One reason they say “write what you know” is that doing so builds authenticity into the work. But writing from life can also be a stumbling block if you don’t honor the most important task of fiction: making things up. Trying to replicate real life exactly as it happened is more likely to limit you than to create compelling writing.

It limits you because you can become afraid to take liberties with the details; and when you are afraid to follow where the story leads, credibility goes down, not up. What someone said in real life may not suit the character you’ve created. A super specific detail that is meaningful to you might be too confusing to the reader. And some wild things that occur in reality might well seem implausible on the page. The defense “but it really happened that way” doesn’t help you—either it is believable in the context of the fictional world you’ve made or it isn’t.

Here are three strategies for making sure that you are still creating fiction even when drawing from your lived experience.

1. Don’t Tell A Whole Story

Instead of sticking only to events that happened, start to finish, choose memorable images or details from events that stand out to you. Let the needs of fiction determine your plot points and story arcs, while you mine life for the texture and color along the way. In Brighter than the Moon, my second young adult novel, I included hospital scenes reminiscent of when my mom was dying, from me rubbing lotion on her dry skin to decorating her room. But the character’s experience does not mirror mine in most other ways, because this is his.

If you find yourself hewing too closely to precise replication, it’s a good exercise to change up the setting (making use of the imagery of the new space) and/or to create whole cloth new dialogue that no one said in real life.
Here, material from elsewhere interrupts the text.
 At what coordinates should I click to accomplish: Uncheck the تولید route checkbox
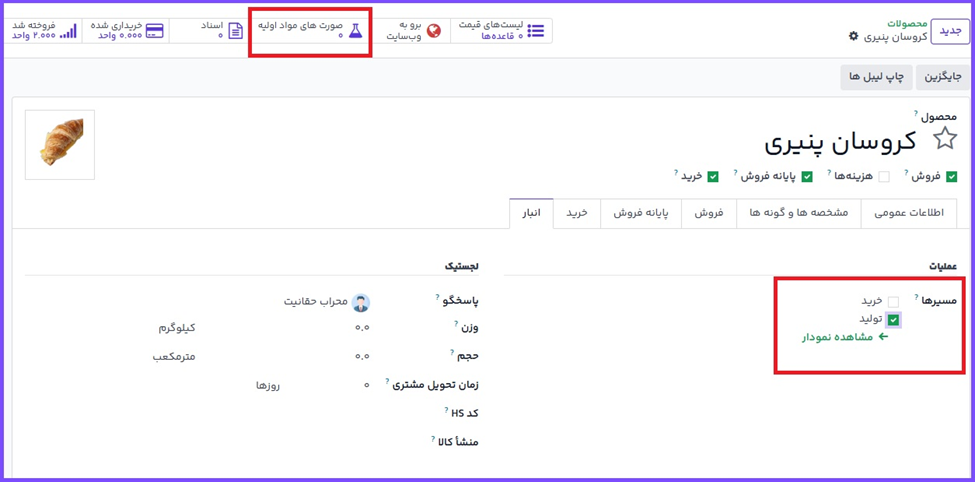point(893,320)
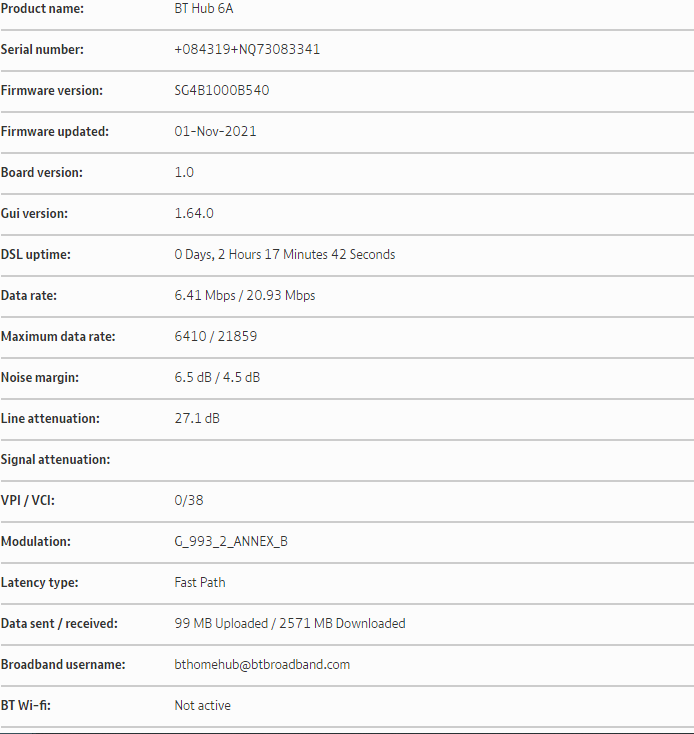Click the BT Hub 6A product name value

point(206,9)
2. Use Composite Characters

I steal from my friends, family, and students all the time. By steal, I mean speech patterns, quirks, physical features, habits, and how they walk, sit, sleep, or eat. I remember once thinking a boy in my class had a cowlick that somehow made him look wistful; I kept that detail in my head for thirty years and just this year used it in a novel for a fictional boy who is completely different from the initial model in every other way.

In Brighter than the Moon, the character Shani is equal parts my daughter, a former theater student, and a friend of mine. In that same book, the character Ash was inspired by a friend in his 30s; since Ash is 17, there was no way the character could have fully mirrored the inspiration, but that’s the point: people you know should be launchpads for creation, not templates to be followed.

3. Free Yourself From Facts

In grad school, I wrote a short story inspired by the time my drunken father took my brother and I to the beach during a hurricane. I cannot tell you the make or model of the car, the name of the hurricane, which beach it was, or what beer he was drinking, so I made that all up. I created dialogue (things I never said) and gave it an ending that was a little neater than the reality. But this all painted a vivid portrait of how that day felt for the story’s main character and it felt as true as anything I had ever written before or since.

Put a store where there wasn’t one; create a storm when the weather was historically fine; make up a movie that didn’t exist; let your character attend a concert they couldn’t have. Yes, you can take that too far, making impossible things possible, and you might have a copyeditor call you out—especially on physical places or dates. But for the most part, fiction by its nature gives you license. That’s why you often seen author’s notes admitting such fabrications.

Drawing from your own life enriches your writing but it shouldn’t overtake it. Every detail you include should help readers better hear your characters and see their world instead of just recalling your own. Creating, not reporting, is your work; in fiction, imagination is the whole point.